## SOURCE MATERIAL
_ _ _
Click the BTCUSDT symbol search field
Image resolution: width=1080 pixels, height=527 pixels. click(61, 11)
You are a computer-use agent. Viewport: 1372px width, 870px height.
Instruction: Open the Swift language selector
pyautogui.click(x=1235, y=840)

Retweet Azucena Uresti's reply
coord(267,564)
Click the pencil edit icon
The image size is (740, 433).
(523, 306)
_ _ _
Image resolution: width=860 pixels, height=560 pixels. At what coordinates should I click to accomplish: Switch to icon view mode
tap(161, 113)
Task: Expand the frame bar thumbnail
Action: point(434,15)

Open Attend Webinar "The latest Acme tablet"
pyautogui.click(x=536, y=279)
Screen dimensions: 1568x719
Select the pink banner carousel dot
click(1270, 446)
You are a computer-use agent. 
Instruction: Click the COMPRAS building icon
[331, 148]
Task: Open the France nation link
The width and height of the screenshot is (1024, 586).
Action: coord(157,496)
_ _ _
## WORK INSTRUCTION
Which lines of the data contain the string "computer"? Copy each one.

## ANSWER TO THIS TASK
You are a computer-use agent. Viewport: 1372px width, 870px height.
You are a computer-use agent. 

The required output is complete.